▸ Problem to solve:
Transcribe, word for word, every line from the one containing "Image resolution: width=424" through the final line of the records, and omit the pictures.

▸ Material supplied:
◇ ◇ ◇ ◇ ◇ ◇ ◇

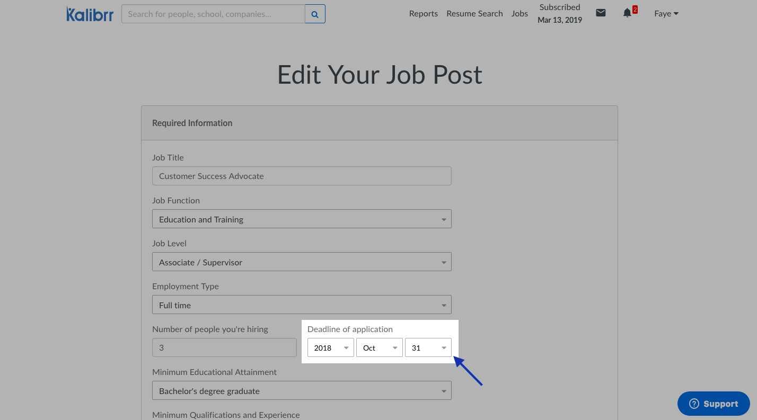Go to Reports
This screenshot has height=420, width=757.
(423, 14)
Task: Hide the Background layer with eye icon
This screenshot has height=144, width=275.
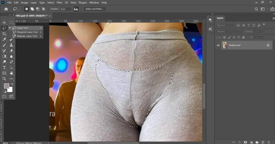Action: (x=218, y=45)
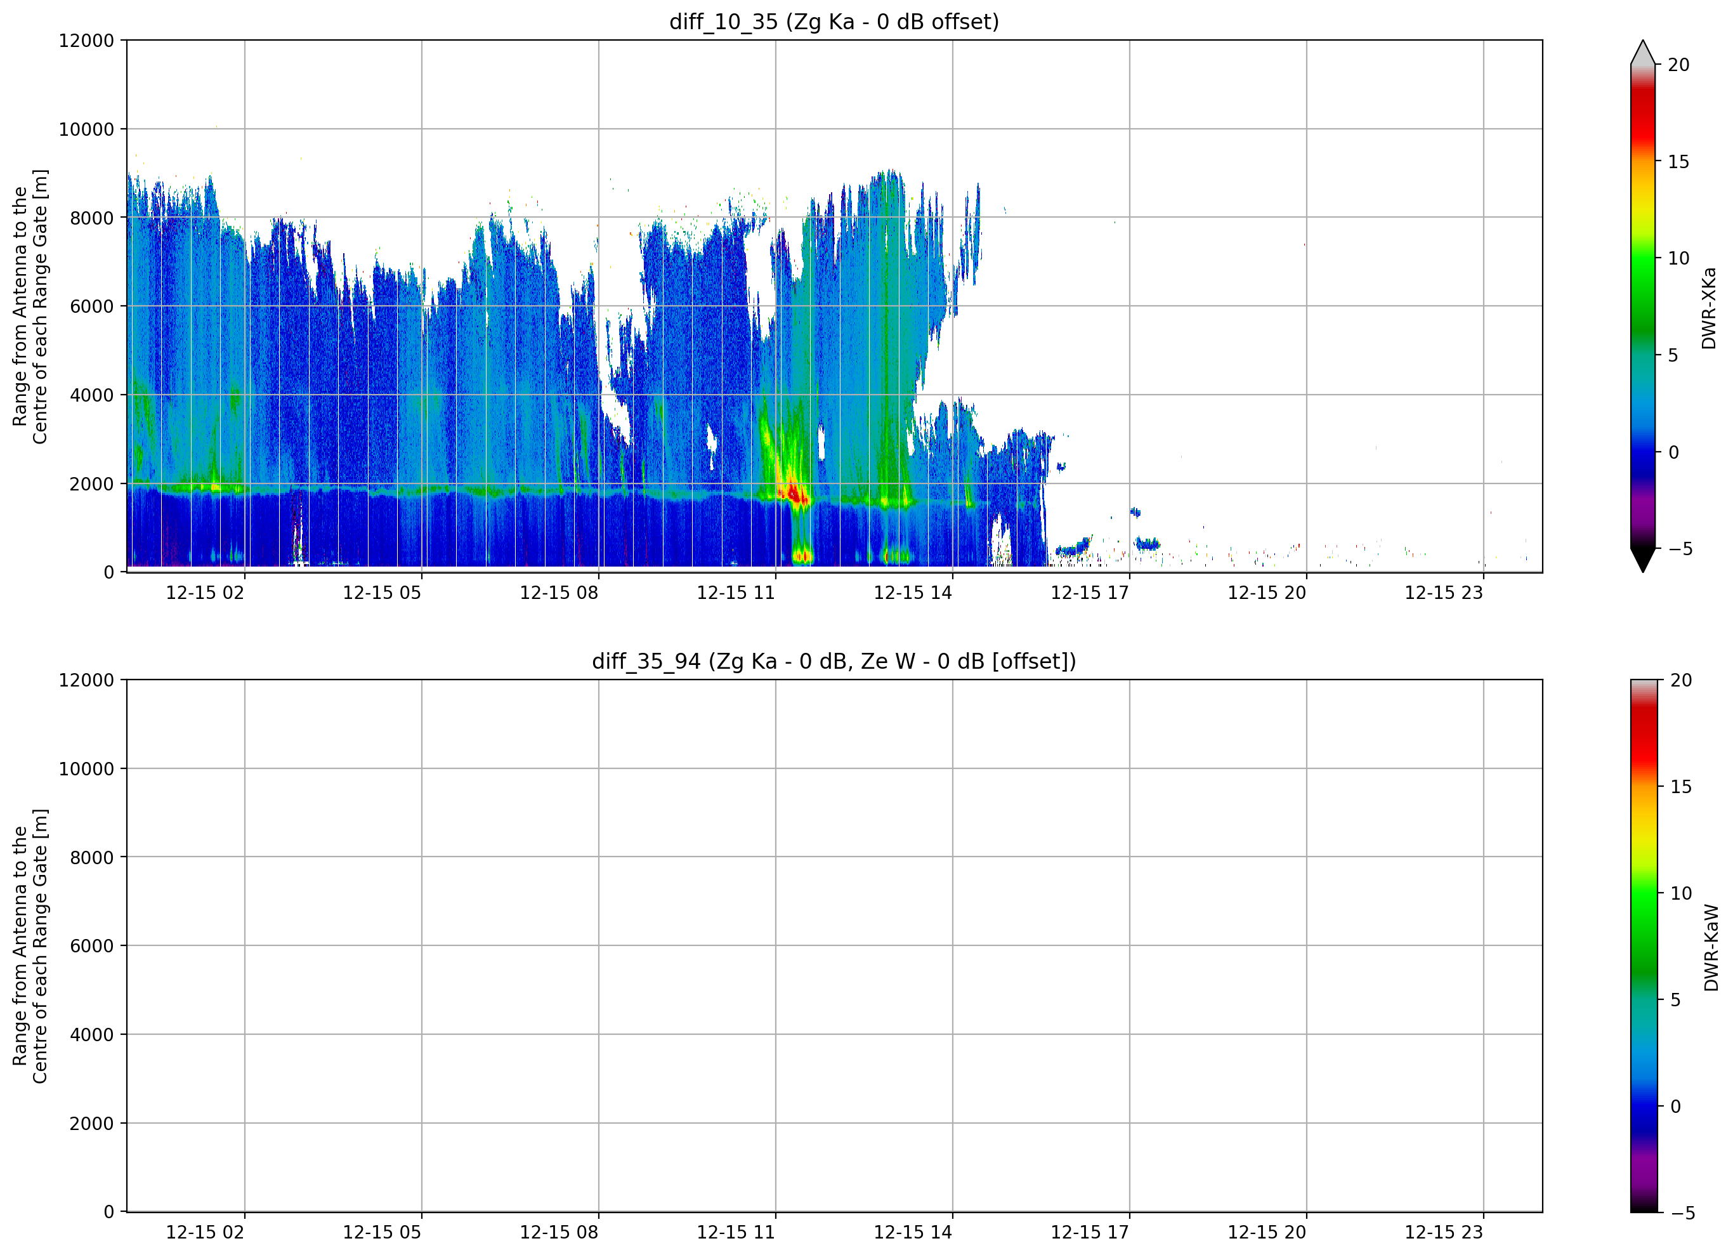Click the black lower arrow of top colorbar
This screenshot has height=1255, width=1733.
[1643, 559]
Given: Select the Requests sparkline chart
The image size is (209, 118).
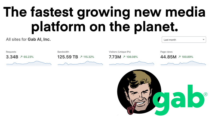Looking at the screenshot, I should point(29,63).
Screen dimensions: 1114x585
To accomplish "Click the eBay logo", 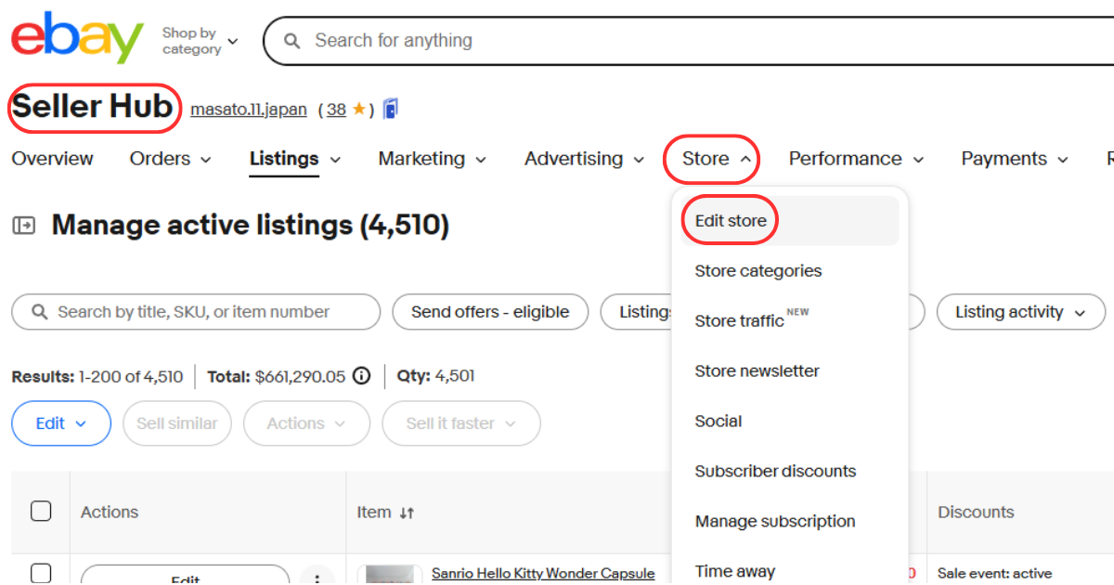I will tap(77, 39).
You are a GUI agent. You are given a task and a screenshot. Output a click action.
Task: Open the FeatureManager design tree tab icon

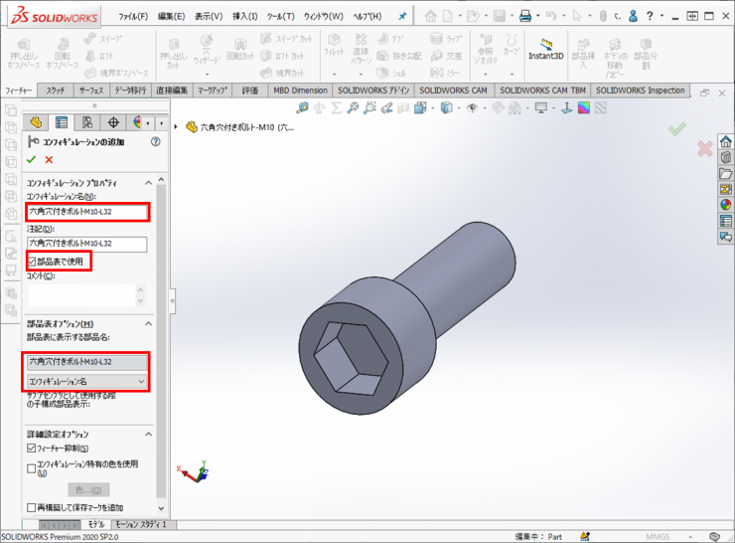pos(37,122)
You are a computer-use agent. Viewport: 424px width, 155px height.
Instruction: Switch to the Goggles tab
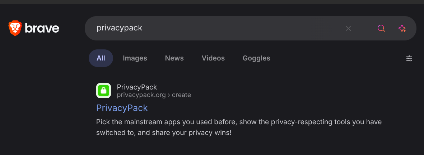[x=256, y=58]
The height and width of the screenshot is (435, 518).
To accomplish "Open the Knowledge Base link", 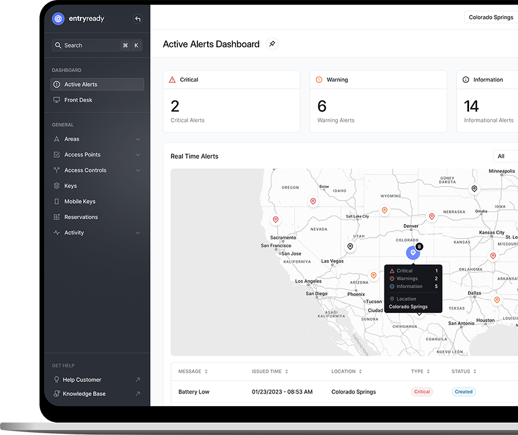I will [84, 394].
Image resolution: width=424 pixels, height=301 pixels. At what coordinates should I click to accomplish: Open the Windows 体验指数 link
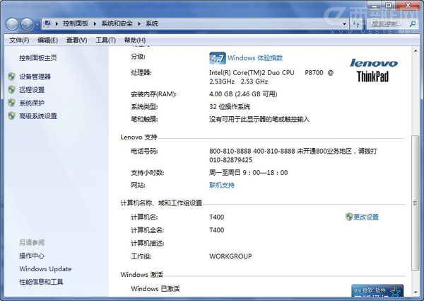(x=255, y=57)
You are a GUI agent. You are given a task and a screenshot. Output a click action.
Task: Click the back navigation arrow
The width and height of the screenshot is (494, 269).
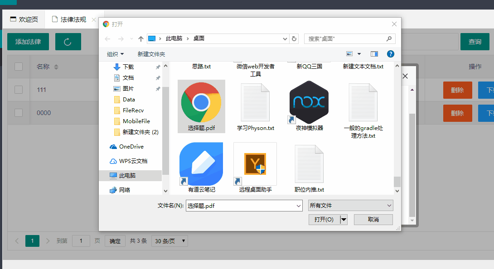tap(107, 38)
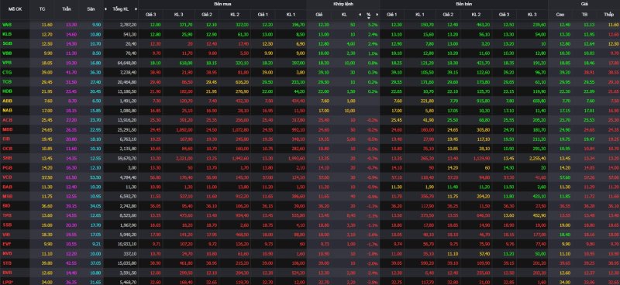
Task: Click the left arrow beside Tổng KL
Action: [105, 9]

◇ ◇ ◇ ◇ ◇ ◇ ◇

▸ Result:
Image resolution: width=424 pixels, height=301 pixels. At what coordinates should I click to accomplish: Open the Windows 体验指数 link
(x=255, y=57)
You are a GUI agent. You are given a task and a screenshot. Output a click action.
Task: Click the back navigation arrow
The width and height of the screenshot is (494, 269).
tap(107, 38)
Task: Click the left arrow beside Tổng KL
Action: [105, 9]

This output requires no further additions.